» **Records for the task**:
## Begin

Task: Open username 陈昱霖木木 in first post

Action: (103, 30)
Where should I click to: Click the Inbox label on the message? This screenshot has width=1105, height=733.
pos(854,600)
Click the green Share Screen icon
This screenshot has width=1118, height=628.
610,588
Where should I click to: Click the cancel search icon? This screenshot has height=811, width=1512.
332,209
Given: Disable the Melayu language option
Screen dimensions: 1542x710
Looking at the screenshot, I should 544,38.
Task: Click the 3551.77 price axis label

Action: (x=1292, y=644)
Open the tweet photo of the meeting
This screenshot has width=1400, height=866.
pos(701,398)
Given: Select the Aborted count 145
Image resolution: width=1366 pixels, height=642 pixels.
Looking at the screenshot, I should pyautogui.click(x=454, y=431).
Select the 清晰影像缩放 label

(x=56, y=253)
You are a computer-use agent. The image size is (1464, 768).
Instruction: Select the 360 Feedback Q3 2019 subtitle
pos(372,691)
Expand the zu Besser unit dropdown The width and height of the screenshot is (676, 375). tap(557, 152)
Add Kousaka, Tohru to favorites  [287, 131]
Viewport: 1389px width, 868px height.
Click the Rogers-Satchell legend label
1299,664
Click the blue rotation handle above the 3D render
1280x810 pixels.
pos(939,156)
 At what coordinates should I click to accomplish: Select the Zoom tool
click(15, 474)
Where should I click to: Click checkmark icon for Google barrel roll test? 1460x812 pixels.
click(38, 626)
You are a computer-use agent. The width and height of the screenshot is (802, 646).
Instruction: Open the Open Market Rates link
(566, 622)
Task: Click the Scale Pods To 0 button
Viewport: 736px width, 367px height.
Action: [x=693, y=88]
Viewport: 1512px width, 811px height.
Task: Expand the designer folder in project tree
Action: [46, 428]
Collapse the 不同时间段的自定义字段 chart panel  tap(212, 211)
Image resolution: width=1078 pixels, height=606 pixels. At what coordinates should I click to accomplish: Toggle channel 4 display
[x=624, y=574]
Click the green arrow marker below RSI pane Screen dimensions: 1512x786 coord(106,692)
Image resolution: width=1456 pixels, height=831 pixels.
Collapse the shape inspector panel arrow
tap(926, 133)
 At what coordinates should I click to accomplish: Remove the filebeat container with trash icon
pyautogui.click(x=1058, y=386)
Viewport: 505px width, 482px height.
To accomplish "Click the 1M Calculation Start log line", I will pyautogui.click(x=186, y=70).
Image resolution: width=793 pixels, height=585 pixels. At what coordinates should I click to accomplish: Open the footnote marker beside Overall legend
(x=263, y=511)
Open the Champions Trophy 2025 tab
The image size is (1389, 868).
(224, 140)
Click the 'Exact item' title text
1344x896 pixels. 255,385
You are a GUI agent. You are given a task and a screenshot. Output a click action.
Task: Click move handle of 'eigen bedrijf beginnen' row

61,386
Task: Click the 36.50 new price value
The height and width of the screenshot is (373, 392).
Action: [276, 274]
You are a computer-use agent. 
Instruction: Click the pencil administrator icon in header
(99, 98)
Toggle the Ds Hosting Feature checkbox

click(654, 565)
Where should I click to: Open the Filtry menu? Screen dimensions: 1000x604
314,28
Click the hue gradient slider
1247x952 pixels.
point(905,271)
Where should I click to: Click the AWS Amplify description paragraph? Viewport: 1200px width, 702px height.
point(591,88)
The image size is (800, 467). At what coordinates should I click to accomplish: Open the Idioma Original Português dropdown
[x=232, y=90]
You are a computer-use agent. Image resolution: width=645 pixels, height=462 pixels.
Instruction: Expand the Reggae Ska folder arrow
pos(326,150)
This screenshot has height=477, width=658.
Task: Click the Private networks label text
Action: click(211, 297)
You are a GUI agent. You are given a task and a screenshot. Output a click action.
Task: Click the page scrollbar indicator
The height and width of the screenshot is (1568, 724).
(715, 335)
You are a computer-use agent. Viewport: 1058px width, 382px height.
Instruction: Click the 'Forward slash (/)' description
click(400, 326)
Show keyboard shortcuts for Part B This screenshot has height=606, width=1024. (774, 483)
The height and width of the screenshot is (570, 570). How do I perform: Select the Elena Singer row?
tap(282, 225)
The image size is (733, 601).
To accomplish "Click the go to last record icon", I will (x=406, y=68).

## End

Put all of the data above into a numbered list, one line per item, and leave out the blank lines.

1. Task: Open username 陈昱霖木木 in first post
2. Action: (103, 30)
3. Where should I click to: Click the Inbox label on the message? This screenshot has width=1105, height=733.
4. pos(854,600)
5. Click the green Share Screen icon
6. This screenshot has width=1118, height=628.
7. 610,588
8. Where should I click to: Click the cancel search icon? This screenshot has height=811, width=1512.
9. 332,209
10. Given: Disable the Melayu language option
11. Screen dimensions: 1542x710
12. Looking at the screenshot, I should 544,38.
13. Task: Click the 3551.77 price axis label
14. Action: (x=1292, y=644)
15. Open the tweet photo of the meeting
16. This screenshot has width=1400, height=866.
17. pos(701,398)
18. Given: Select the Aborted count 145
19. Image resolution: width=1366 pixels, height=642 pixels.
20. Looking at the screenshot, I should pyautogui.click(x=454, y=431).
21. Select the 清晰影像缩放 label
22. (x=56, y=253)
23. You are a computer-use agent. The image size is (1464, 768).
24. Instruction: Select the 360 Feedback Q3 2019 subtitle
25. pos(372,691)
26. Expand the zu Besser unit dropdown The width and height of the screenshot is (676, 375). tap(557, 152)
27. Add Kousaka, Tohru to favorites  [287, 131]
28. Viewport: 1389px width, 868px height.
29. Click the Rogers-Satchell legend label
30. 1299,664
31. Click the blue rotation handle above the 3D render
32. 1280x810 pixels.
33. pos(939,156)
34.  At what coordinates should I click to accomplish: Select the Zoom tool
35. click(15, 474)
36. Where should I click to: Click checkmark icon for Google barrel roll test? 1460x812 pixels.
37. click(38, 626)
38. You are a computer-use agent. The width and height of the screenshot is (802, 646).
39. Instruction: Open the Open Market Rates link
40. (566, 622)
41. Task: Click the Scale Pods To 0 button
42. Viewport: 736px width, 367px height.
43. Action: [x=693, y=88]
44. Viewport: 1512px width, 811px height.
45. Task: Expand the designer folder in project tree
46. Action: [46, 428]
47. Collapse the 不同时间段的自定义字段 chart panel  tap(212, 211)
48. Image resolution: width=1078 pixels, height=606 pixels. At what coordinates should I click to accomplish: Toggle channel 4 display
49. [x=624, y=574]
50. Click the green arrow marker below RSI pane Screen dimensions: 1512x786 coord(106,692)
51. Image resolution: width=1456 pixels, height=831 pixels.
52. Collapse the shape inspector panel arrow
53. tap(926, 133)
54.  At what coordinates should I click to accomplish: Remove the filebeat container with trash icon
55. pyautogui.click(x=1058, y=386)
56. Viewport: 505px width, 482px height.
57. To accomplish "Click the 1M Calculation Start log line", I will pyautogui.click(x=186, y=70).
58. Image resolution: width=793 pixels, height=585 pixels. At what coordinates should I click to accomplish: Open the footnote marker beside Overall legend
59. (x=263, y=511)
60. Open the Champions Trophy 2025 tab
61. The image size is (1389, 868).
62. (224, 140)
63. Click the 'Exact item' title text
64. 1344x896 pixels. 255,385
65. You are a GUI agent. You are given a task and a screenshot. Output a click action.
66. Task: Click move handle of 'eigen bedrijf beginnen' row
67. 61,386
68. Task: Click the 36.50 new price value
69. The height and width of the screenshot is (373, 392).
70. Action: [276, 274]
71. You are a computer-use agent. 
72. Instruction: Click the pencil administrator icon in header
73. (99, 98)
74. Toggle the Ds Hosting Feature checkbox
75. click(654, 565)
76. Where should I click to: Open the Filtry menu? Screen dimensions: 1000x604
77. 314,28
78. Click the hue gradient slider
79. 1247x952 pixels.
80. point(905,271)
81. Where should I click to: Click the AWS Amplify description paragraph? Viewport: 1200px width, 702px height.
82. point(591,88)
83. The image size is (800, 467). At what coordinates should I click to accomplish: Open the Idioma Original Português dropdown
84. [x=232, y=90]
85. You are a computer-use agent. Image resolution: width=645 pixels, height=462 pixels.
86. Instruction: Expand the Reggae Ska folder arrow
87. pos(326,150)
88. This screenshot has height=477, width=658.
89. Task: Click the Private networks label text
90. Action: click(211, 297)
91. You are a GUI agent. You are given a task and a screenshot. Output a click action.
92. Task: Click the page scrollbar indicator
93. The height and width of the screenshot is (1568, 724).
94. (715, 335)
95. You are a computer-use agent. Viewport: 1058px width, 382px height.
96. Instruction: Click the 'Forward slash (/)' description
97. click(400, 326)
98. Show keyboard shortcuts for Part B This screenshot has height=606, width=1024. (774, 483)
99. The height and width of the screenshot is (570, 570). How do I perform: Select the Elena Singer row?
100. tap(282, 225)
101. The image size is (733, 601).
102. To accomplish "Click the go to last record icon", I will (x=406, y=68).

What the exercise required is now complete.